As the #OccupyWallStreet movement continues to flourish as a national symbol of outrage at economic injustice and inequality, faith leaders are bringing a new dimension to the demonstrations in New York. I'm an ordained Presbyterian (PCUSA) minister, and I traveled to Wall Street last weekend with a lay Catholic friend dedicated to fighting for economic justice. Our other passenger was an inanimate object that spoke volumes -- a statue of a golden calf -- a powerful symbol of idolatry in Jewish, Christian and Muslim traditions.
On Sunday, we joined hundreds of people for an interfaith worship service at Judson Memorial Church and march to reflect on the condemnation of greed throughout Scripture. The calf was displayed in the sanctuary during worship and carried at the front of our procession through Lower Manhattan. In church and in the streets, the cheers and prayers were overwhelming. Photographers and TV crews flocked to us. Apparently you don't need to know your Exodus to understand a symbol of idolatry.
People know deep down that greed has been idolized for too long in our nation, with disastrous economic and spiritual consequences, and our effort struck that chord. Americans have wised up to the fact that bad actors on Wall Street -- and their servants in Washington -- have segregated a grossly unjust concentration of our nation's wealth in the hands of the people whose recklessness and greed caused our economic collapse. And we know from experience that working hard and playing by the rules doesn't bring the security that it used to. And we're outraged. We recognize a great sin and injustice in our midst.
This awakening has scared the hell out of the defenders of the status quo, and they're going on the attack. Karl Rove calls us "left-wing crazies," and House Majority Leader Eric Cantor described us as a "growing mob" at a recent religious right conference. Turn on Fox News at any time of day and you'll see pundits throwing around terms like "anti-American" and "class warfare."
What they may not realize is that there's no turning back. Not when the nation has realized an unjust truth. Not when the inspiring and sustaining power of faith is directed toward building a more just economic order. We're not going to forget what we've seen and go back to our homes and our churches like none of this ever happened. We finally, truly understand that greed really is a pervasive sinful force that must be confronted, not a necessary thing that leads to prosperity.
The faith community's movement for economic justice didn't start in Zuccotti Park in September. In addition to overcoming Jim Crow, Martin Luther King Jr. worked to end poverty for people of all races in all places. Since the Tea Party has taken over Washington, we've organized to protect the poor and the vulnerable from immoral budget cuts and confronted politicians who pay lip service to the Gospel but pursue an economic agenda inspired by Ayn Rand.

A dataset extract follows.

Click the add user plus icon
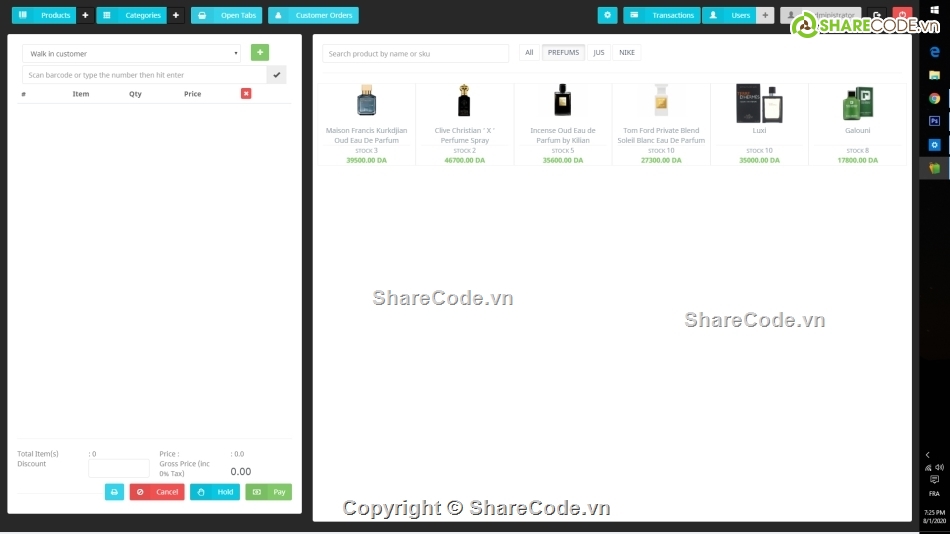950x534 pixels. (765, 16)
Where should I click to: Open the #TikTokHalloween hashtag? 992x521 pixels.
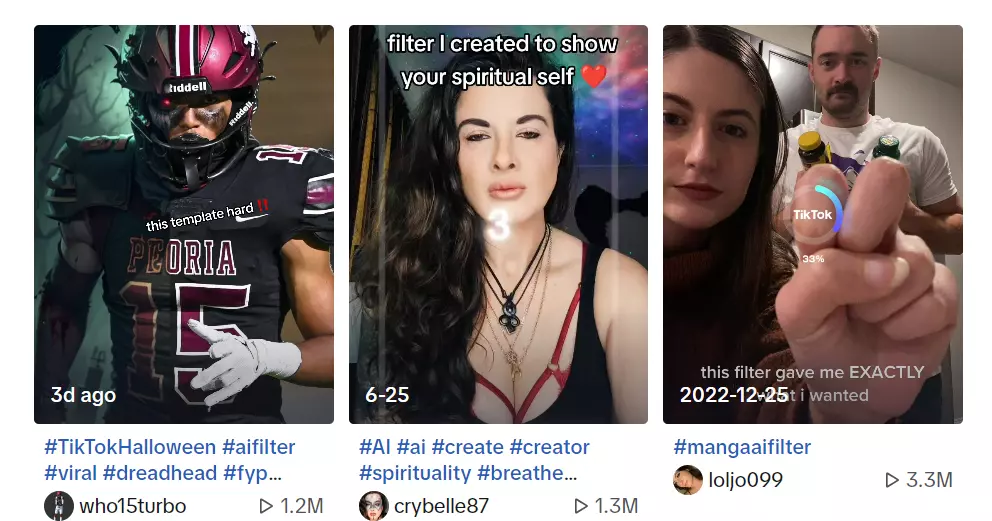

We're working to hold predatory banks accountable, not only on Wall Street, but in cities across the country.
Scripture is replete with examples of people backsliding into sin after progressing toward righteousness. It would be foolish to believe that we are ushering in a golden age free of greed. But the occupiers are helping to end the era in which it is celebrated and rewarded with obscene wealth and power. And it's fitting that the faith community is part of it.